__Instructions to follow__.
Type out all the records word for word. Any pictures are to be left out.

__Record extracts__.
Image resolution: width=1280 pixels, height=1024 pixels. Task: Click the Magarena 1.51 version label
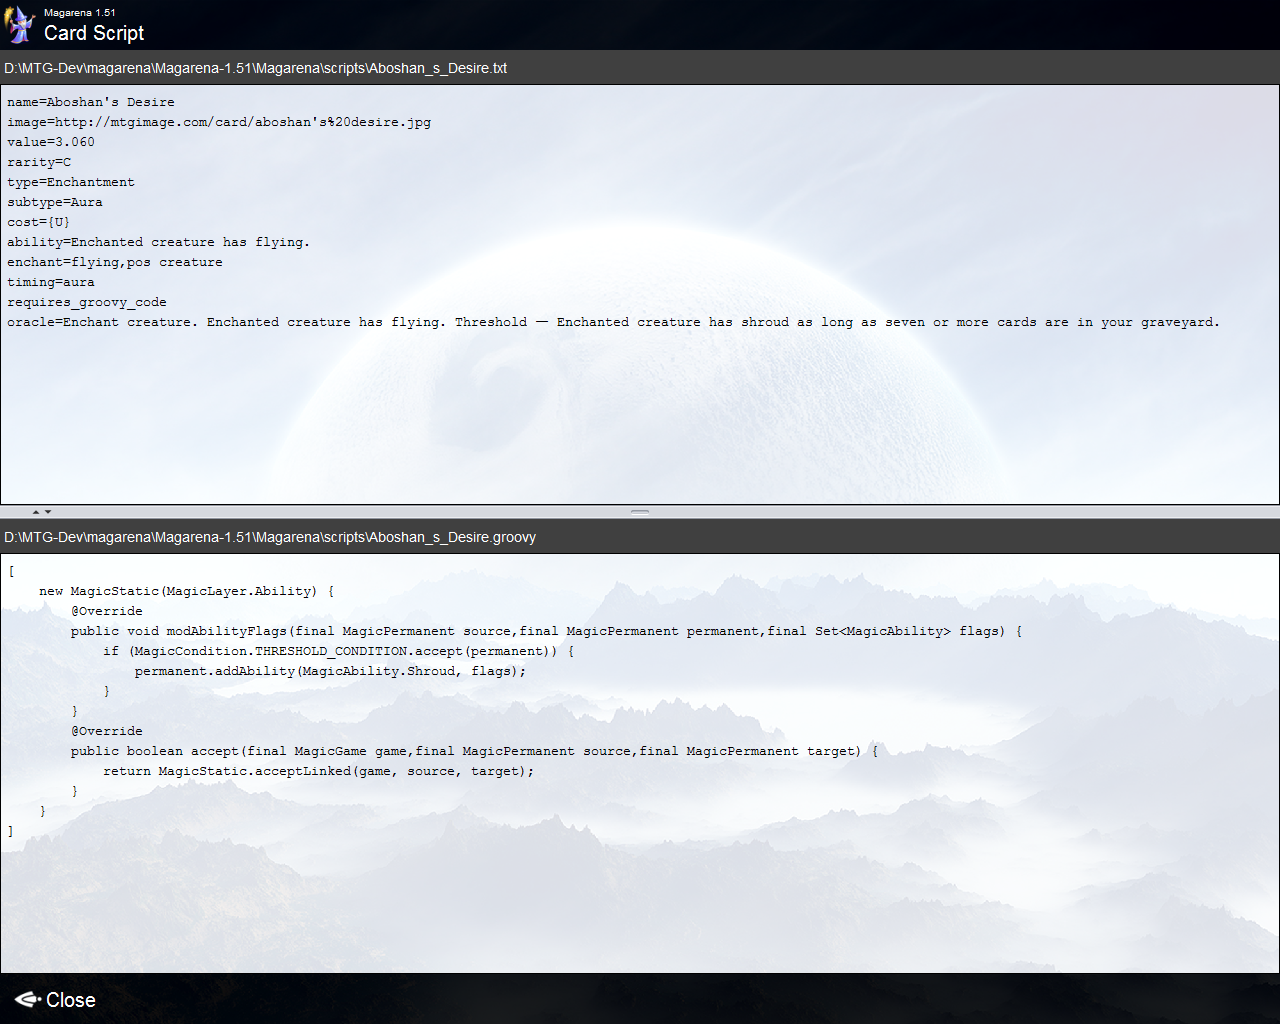[x=80, y=13]
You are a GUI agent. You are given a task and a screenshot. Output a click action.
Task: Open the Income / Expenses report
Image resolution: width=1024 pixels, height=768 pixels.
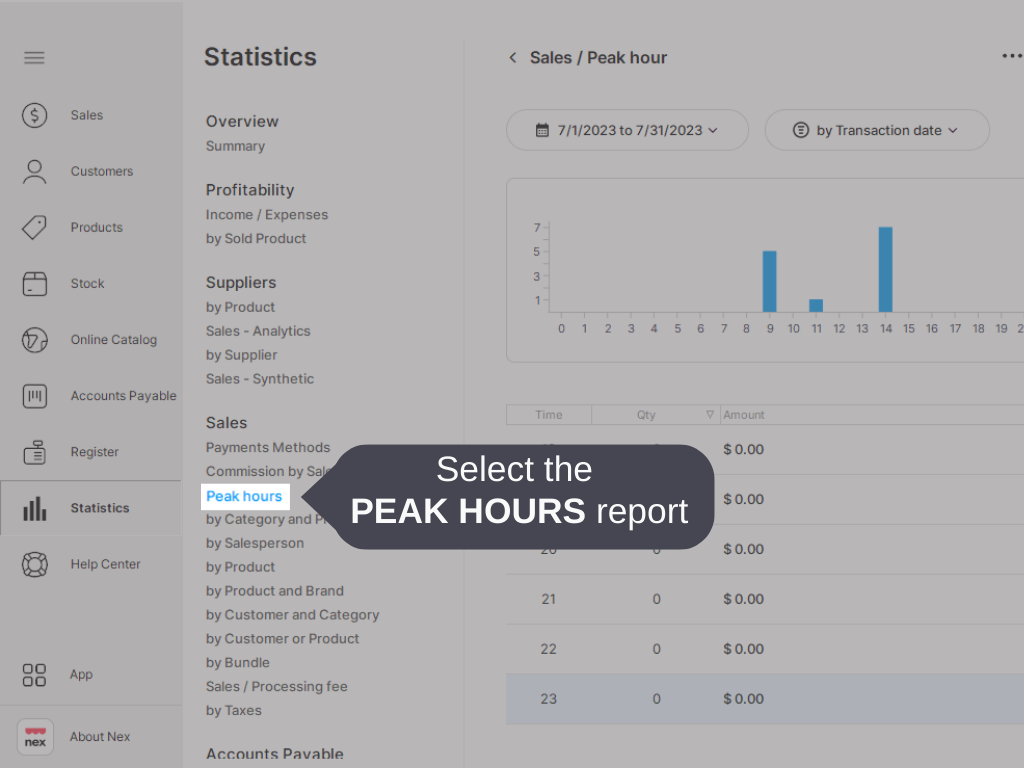[266, 214]
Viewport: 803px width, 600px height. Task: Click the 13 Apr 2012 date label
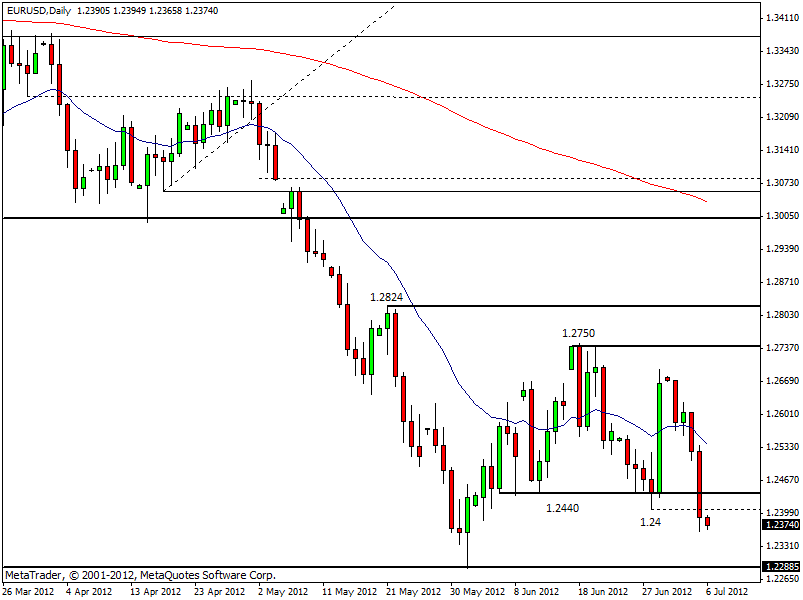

__Response to this exercise__.
Image resolution: width=1280 pixels, height=1024 pixels. Task: Click the Magarena 1.51 version label
[x=80, y=13]
You are a GUI agent. You are given a task and a screenshot. Output a click action.
Task: Open the Income / Expenses report
Image resolution: width=1024 pixels, height=768 pixels.
[266, 214]
Viewport: 803px width, 600px height. Task: Click the 13 Apr 2012 date label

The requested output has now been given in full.